Crítica de arte
A y Z
Alfredo Aguilera y Harald
Zimmer. Pintura, dibujo y cerámica. Casa de los Picos. Hasta el 1 de diciembre.
Jesús
Mazariegos
Alfredo Aguilera (Ciudad Real, 1948) y Harald Zimmer
(Sevilla, 1944) son como los extremos antagónicos de la sensibilidad que se
encuentran en la Casa de los Picos treinta años después de que el azar hiciera
coincidir sus trayectorias en la universidad de Braunschweig (Alemania). Ellos
son como la A y la Z. La A es el esquema mismo de la composición clásica, equilibrada y
estable como una pirámide. La Z es el
zigzag, la línea quebrada, los dientes de la sierra, la imagen del rayo.
Harald, que servía de intérprete a Alfredo, tenía un
acento andaluz que daba otro aire formal al lenguaje e incluso parecía afectar
al contenido y dejarlo con menos Hegel y más Lorca, con menos weltanchaung y más vitalismo
mediterráneo. Y es que Harald Zimmer era, y sigue siendo, sevillano. La amistad
con Alfredo servirá a Harald para regresar a sus orígenes y conocer en Madrid a
Rafael Baixeras y a Mon Montoya, fundadas razones para encontrarse de nuevo en
Segovia y colgar sus distintos temperamentos materializados en sus obras.

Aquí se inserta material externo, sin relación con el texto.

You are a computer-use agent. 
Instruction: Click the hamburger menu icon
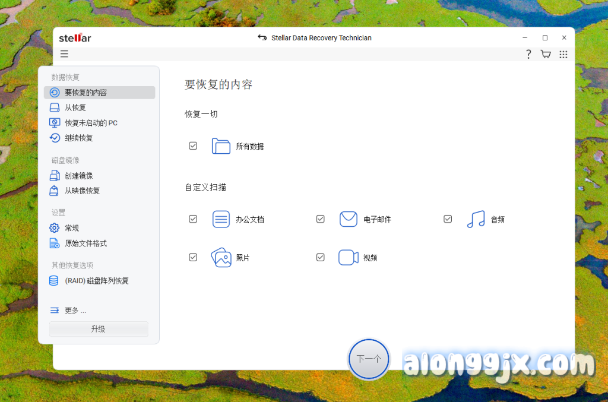[x=64, y=54]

La obra de Aguilera aspira a
ordenar el caos de la naturaleza con una paciencia alfarera. Por eso gusta
sintetizar las formas asegurándolas en el plano y en la precisión de los
contornos. Sus figuras y sus motivos vegetales son ajenos a cualquier tradición
concreta pero poseen la sabiduría de las antiguas civilizaciones. Los diseños
de Alfredo Aguilera, en pintura o en cerámica, animan la ingenuidad de lo
primitivo con la intelectualización de la visión cubista. Sus signos
corporizados en estelas o en ídolos laicos, sus personajes, anónimos y
solitarios pero fieramente humanos, pertenecen a la tradición de lo nuevo. El
suyo es un arte vivible, la obra de arte como amuleto cuyo poder radica
únicamente en el efecto benéfico de su forma, arte capaz de reconciliar al
hombre consigo mismo y con el mundo.
Las piezas de cerámica de esta exposición
parten de diseños de Alfredo Aguilera y han sido modeladas y esmaltadas por la
mano mágica de María de Andrés, que ha despertado al barro para hacerlo reflejo
colorista, metálico a veces; espejo incierto y fragmentario donde la realidad
se integra en sus geométricos ídolos y los reviste de la cambiante sucesión de
los momentos. María endurece el barro y, sobre su gravedad primitiva, levanta
un presente vivo de invitaciones a gozar de los objetos y de la vida.
Harald Zimmer es un hombre con dos mundos en la
cabeza, con dos sensibilidades cuyo antagonismo se relativiza desde el momento
en el que se miran de cerca. Este hermano germano y sevillano, formal pero
informalista, exhibe un expresionismo visceral, áspero y directo, sin
concesiones al decoro. Sus formatos irregulares y su pulsión bárbara reflejan
una búsqueda en lo más hondo y más irracional del hombre, expresado en imágenes
que son como las huellas de los sentimientos más primitivos, como heridas
interiores liberadas y vertidas sobre la fragilidad del soporte. Harald Zimmer
ha provocado voluntariamente el sueño de la razón y ha convocado a los
monstruos de la noche para hacerlos visibles y plantarles cara. La náusea
existencialista se confunde con el desgarrado grito de la soleá. En su paleta se funde la raíz común del expresionismo
hispano-germánico, expresada en un lenguaje que, aunque hunde sus raíces en el Kreuzberg berlinés, posee toda la furia de la veta
brava.
Exposición
doble, antagónica y complementaria. Excita y relaja. Distrae y plantea
problemas. Atrae. Interesa. Convence.